Pragmatismo, appunto. Ecco probabilmente il Pd avrebbe fatto meglio, molto meglio, a battersi per deleghe ancor di maggior peso per il commissario italiano, non che quelle avute siano trascurabili visto che il fondo di coesione è fondamentale per il nostro meridione, ma magari premendo sulla von der Leyen affinché lasciasse nelle mani di Fitto, secondo i pronostici della vigilia, tutta la delega sul Pnrr che ora dovrà dividere con un altro commissario, il lettone Valdis Dombrovskis. Ci avrebbe guadagnato in immagine e avrebbe assicurato all'Italia un ruolo maggiore nella gestione di un dossier strategico per il Paese. Invece, ancora ieri i vertici del Pd non avevano espresso un endorsement ufficiale su Fitto, rimandando il loro giudizio all'esame in Commissione come se davvero il partito della Schlein (foto) potesse negare il proprio appoggio al candidato italiano mettendosi sotto le suole l'interesse nazionale o se nell'audizione il personaggio, con la sua storia, potesse sgarrare di un virgola sul tema dell'europeismo.
Insomma, una battaglia su niente e un'occasione persa. Magari per stare appresso ai grillini che hanno già annunciato di votare contro Fitto adducendo motivazione ideologiche.

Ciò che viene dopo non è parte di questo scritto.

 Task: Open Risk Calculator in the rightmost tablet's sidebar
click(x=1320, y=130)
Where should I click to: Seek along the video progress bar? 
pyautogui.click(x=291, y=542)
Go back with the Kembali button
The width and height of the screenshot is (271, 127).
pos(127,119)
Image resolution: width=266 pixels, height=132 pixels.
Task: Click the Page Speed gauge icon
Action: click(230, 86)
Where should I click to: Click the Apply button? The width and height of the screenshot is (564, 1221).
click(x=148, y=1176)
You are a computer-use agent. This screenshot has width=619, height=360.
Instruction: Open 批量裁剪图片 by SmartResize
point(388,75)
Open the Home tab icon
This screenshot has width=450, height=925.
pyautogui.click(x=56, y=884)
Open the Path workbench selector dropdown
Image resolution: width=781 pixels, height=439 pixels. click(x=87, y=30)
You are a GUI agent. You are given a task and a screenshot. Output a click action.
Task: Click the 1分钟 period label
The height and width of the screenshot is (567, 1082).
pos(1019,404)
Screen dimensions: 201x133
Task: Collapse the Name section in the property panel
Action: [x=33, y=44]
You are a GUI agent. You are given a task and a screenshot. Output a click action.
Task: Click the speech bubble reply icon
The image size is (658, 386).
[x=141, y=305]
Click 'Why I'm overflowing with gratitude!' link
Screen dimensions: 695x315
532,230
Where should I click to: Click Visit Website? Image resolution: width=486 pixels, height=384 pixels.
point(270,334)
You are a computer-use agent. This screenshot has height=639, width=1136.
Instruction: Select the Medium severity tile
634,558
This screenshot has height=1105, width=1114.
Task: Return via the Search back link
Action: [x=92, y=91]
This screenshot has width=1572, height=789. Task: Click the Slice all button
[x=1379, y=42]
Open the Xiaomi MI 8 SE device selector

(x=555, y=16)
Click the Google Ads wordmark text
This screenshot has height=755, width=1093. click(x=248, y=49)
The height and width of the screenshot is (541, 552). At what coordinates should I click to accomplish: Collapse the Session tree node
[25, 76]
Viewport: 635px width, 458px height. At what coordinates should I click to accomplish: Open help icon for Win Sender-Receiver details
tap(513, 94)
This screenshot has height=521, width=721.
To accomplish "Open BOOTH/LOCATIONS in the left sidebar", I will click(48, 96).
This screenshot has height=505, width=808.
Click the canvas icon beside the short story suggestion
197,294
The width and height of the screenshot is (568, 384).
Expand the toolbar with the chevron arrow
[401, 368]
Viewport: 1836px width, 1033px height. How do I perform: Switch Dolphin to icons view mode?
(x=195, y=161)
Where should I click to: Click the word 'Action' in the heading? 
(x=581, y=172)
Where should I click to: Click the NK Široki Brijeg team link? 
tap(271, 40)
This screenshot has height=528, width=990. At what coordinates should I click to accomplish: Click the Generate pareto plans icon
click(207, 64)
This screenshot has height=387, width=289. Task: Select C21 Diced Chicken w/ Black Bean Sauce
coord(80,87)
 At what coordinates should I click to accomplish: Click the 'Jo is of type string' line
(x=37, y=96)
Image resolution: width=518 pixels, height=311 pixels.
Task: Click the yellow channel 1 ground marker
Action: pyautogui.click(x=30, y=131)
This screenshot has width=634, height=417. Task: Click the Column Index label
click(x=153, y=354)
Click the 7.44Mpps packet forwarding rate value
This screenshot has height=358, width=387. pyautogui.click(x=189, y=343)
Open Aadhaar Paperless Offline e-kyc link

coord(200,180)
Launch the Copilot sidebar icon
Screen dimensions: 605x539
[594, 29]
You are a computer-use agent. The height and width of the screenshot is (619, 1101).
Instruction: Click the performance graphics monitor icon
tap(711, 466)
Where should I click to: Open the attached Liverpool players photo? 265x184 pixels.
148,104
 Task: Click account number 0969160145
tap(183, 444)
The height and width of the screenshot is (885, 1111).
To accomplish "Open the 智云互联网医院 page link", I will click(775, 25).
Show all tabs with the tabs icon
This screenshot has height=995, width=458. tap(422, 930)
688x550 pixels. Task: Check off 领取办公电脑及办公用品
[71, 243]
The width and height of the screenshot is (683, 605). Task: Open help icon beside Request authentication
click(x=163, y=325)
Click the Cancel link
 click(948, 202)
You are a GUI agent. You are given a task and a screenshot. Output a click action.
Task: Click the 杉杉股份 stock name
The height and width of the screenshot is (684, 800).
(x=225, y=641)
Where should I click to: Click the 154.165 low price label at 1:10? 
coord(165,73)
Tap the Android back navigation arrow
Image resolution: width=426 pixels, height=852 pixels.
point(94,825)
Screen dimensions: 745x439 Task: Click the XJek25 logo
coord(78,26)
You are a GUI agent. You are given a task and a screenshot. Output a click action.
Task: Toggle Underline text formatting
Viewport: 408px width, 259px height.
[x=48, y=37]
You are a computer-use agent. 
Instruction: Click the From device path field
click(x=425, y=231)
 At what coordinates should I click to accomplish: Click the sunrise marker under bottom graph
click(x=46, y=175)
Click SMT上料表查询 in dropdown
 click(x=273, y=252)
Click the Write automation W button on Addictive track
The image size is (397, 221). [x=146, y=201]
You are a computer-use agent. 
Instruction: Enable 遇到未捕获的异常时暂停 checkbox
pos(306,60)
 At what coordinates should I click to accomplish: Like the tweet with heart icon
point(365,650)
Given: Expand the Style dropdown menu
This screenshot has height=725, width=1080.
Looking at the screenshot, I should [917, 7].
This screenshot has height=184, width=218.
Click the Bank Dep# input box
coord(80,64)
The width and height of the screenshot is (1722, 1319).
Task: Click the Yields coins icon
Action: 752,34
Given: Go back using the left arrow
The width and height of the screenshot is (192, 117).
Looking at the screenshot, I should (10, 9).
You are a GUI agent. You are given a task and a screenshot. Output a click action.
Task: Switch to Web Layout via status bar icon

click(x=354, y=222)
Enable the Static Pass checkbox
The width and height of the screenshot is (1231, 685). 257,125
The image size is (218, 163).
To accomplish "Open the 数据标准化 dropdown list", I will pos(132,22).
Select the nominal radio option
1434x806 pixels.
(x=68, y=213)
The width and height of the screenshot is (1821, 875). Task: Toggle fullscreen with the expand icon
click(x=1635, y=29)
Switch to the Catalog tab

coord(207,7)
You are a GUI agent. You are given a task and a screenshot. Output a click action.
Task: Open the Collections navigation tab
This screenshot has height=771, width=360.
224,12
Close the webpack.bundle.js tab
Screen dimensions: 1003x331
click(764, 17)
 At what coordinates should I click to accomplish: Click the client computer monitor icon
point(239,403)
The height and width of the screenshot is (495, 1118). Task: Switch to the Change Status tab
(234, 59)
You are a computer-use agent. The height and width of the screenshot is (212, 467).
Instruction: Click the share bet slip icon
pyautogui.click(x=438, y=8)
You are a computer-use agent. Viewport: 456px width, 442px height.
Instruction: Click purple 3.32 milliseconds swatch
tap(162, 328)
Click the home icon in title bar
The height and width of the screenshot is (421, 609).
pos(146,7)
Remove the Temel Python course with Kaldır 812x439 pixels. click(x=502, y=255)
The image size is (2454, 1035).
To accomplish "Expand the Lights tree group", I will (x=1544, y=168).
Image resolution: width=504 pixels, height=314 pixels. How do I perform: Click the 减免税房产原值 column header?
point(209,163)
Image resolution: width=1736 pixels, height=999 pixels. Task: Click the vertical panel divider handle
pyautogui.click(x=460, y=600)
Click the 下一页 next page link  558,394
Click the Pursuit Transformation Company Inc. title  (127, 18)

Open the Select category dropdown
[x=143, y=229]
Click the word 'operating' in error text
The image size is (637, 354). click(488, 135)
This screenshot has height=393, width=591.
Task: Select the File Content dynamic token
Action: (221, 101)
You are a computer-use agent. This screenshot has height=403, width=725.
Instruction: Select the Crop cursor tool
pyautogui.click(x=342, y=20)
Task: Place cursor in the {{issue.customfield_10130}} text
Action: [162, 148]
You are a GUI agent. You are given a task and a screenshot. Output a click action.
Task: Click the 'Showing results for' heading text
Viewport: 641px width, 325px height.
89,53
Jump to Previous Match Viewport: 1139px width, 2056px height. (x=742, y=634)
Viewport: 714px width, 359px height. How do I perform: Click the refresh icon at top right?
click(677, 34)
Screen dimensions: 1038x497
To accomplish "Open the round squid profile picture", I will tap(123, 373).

Grillini che per pragmatismo, o meglio dire opportunismo se non addirittura paraculismo, non sono secondi a nessuno: a Strasburgo infatti sparano contro il candidato del centro-destra, ma a Roma sono pronti a far passare il candidato del governo, Simona Agnes, per la presidenza della Rai per ritagliarsi uno spazio nella tv pubblica. Una lezione di cui la Schlein dovrebbe far tesoro per le istruzioni per l'uso del «campo largo».